Objective: To investigate the DRS of ovine joint tissue to determine the optimal optical wavelengths for tissue differentiation and relate these wavelengths to the biomolecular composition of tissues. In this study, we combine machine learning with DRS for tissue classification and then look further at the weighting matrix of the classifier to further understand the key differentiating features. Methods: Supervised machine learning was used to analyse DRS data. After normalising the data, dimension reduction was achieved through multiclass Fisher’s linear discriminant analysis (Multiclass FLDA) and classified with linear discriminant analysis (LDA). The classifier was first run with all the tissue types and the wavelength range 190 nm – 1081 nm. We analysed the weighting matrix of the classifier and then ran the classifier again, the first time using the ten highest weighted wavelengths and the second using only the single highest. Our method was applied to a dataset containing ovine joint tissue including cartilage, cortical and subchondral bone, fat, ligament, meniscus, and muscle. Results: It achieved a classification accuracy of 100% using the wavelength 190 nm – 1081 nm (2048 attributes) with an accuracy of 90% being present for 10 attributes with the exception of those with comparable compositions such as ligament and meniscus. An accuracy greater than 70% was achieved using a single wavelength, with the same exceptions. Conclusion: Multiclass FLDA combined with LDA is a viable technique for tissue identification from DRS data. The majority of differentiating features existed within the wavelength ranges 370-470 and 800-1010 nm. Focusing on key spectral regions means that a spectrometer with a narrower range can potentially be used, with less computational power needed for subsequent analysis.

© 2020 Optical Society of America under the terms of the OSA Open Access Publishing Agreement

1. Introduction

When light interacts with biological tissue, some wavelengths are absorbed while others are scattered or reflected [1]. By analysing the reflected spectrum, known as diffuse reflectance spectroscopy (DRS), different tissue types can be distinguished [2]. This ability is related to the molecular composition of the tissues. It has been used as a diagnostic tool to identify skin [3], lung tissue [4], liver [5], breast [69], brain [10,11], cartilage [12] and ovarian tissue [13]. DRS has already been shown to be able to identify tumour boundaries and cancerous tissue in cervical cancer, pancreatic cancer, skin cancer, colon polyps, Barrett’s oesophagus and in lung biopsies [1423]. It has also been effective in nerve detection [24].
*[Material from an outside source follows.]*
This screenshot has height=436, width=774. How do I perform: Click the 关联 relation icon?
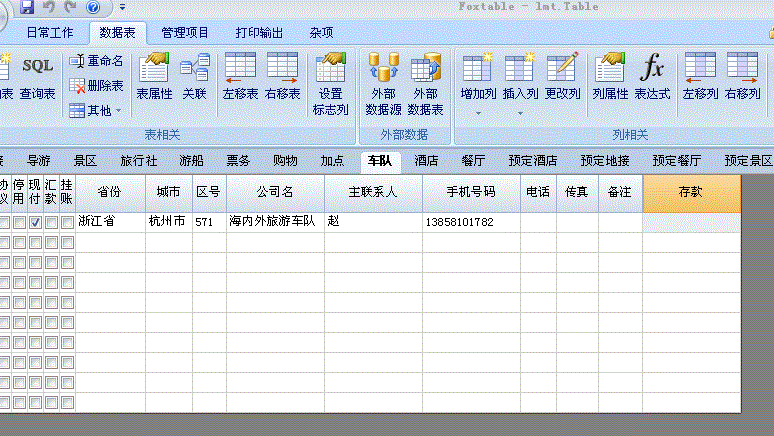[194, 77]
DRS technique is at its infancy in its clinical use. Being a non-invasive method has allowed this technique to be integrated into fibre optic probes and incorporated into an orthopaedic device for real time guidance. Robotic and laser surgery in orthopaedics is still evolving and seeks to provide more precise surgery, new surgical techniques and the ability to maintain a high level of aseptic sterility intraoperatively [25,26]. Laser surgery does not provide the tactile feedback [27] surgeons use to determine the type of tissue manipulated. This can lead to iatrogenic damage [2830]. The ability of real time DRS sensing in robotic surgery systems to identify tissue may allow for non-contact approach to tissue differentiation. Recent studies have shown its safety, such as in the accurate placement of screws into critical tissue in open and minimally invasive spinal surgery as it can identify the transition zone from cancellous to cortical vertebral bone [31]. Raman spectroscopy combined with machine learning has also been used for tissue identification [32]. However, DRS has less demanding hardware requirements; compared to DRS, Raman spectroscopy also requires a laser and a much higher wavelength resolution spectrometer. The collection time for Raman spectroscopy may be too slow to be used for real-time feedback. In a clinical setting DRS would be easier to implement.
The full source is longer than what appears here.